## [WHAT THE TASK REQUIRES]
Copy these records exactly as they appear, from first line to last.

* START AVAILABLE RECORDS *

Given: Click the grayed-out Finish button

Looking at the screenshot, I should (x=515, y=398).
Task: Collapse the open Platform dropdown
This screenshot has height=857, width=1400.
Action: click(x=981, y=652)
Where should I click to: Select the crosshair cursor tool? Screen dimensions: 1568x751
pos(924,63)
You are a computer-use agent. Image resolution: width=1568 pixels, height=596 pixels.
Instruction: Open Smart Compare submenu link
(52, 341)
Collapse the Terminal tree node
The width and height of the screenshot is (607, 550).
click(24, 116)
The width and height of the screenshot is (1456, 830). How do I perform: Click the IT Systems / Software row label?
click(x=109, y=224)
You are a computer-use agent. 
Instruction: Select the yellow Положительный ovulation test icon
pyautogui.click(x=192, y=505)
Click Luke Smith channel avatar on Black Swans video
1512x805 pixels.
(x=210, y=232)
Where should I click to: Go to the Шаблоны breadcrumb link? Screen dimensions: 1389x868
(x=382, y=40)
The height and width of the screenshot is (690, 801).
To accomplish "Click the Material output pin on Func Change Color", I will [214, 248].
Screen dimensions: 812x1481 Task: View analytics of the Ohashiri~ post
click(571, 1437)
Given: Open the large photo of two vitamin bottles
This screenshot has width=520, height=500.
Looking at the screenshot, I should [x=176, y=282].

* END AVAILABLE RECORDS *

## [RESULT FOR THIS EXERCISE]
Given: Click the grayed-out Finish button

Looking at the screenshot, I should (x=515, y=398).
Task: Collapse the open Platform dropdown
This screenshot has height=857, width=1400.
Action: click(x=981, y=652)
Where should I click to: Select the crosshair cursor tool? Screen dimensions: 1568x751
pos(924,63)
You are a computer-use agent. Image resolution: width=1568 pixels, height=596 pixels.
Instruction: Open Smart Compare submenu link
(52, 341)
Collapse the Terminal tree node
The width and height of the screenshot is (607, 550).
click(24, 116)
The width and height of the screenshot is (1456, 830). How do I perform: Click the IT Systems / Software row label?
click(x=109, y=224)
You are a computer-use agent. 
Instruction: Select the yellow Положительный ovulation test icon
pyautogui.click(x=192, y=505)
Click Luke Smith channel avatar on Black Swans video
1512x805 pixels.
(x=210, y=232)
Where should I click to: Go to the Шаблоны breadcrumb link? Screen dimensions: 1389x868
(x=382, y=40)
The height and width of the screenshot is (690, 801).
To accomplish "Click the Material output pin on Func Change Color", I will [214, 248].
Screen dimensions: 812x1481 Task: View analytics of the Ohashiri~ post
click(571, 1437)
Given: Open the large photo of two vitamin bottles
This screenshot has width=520, height=500.
Looking at the screenshot, I should [x=176, y=282].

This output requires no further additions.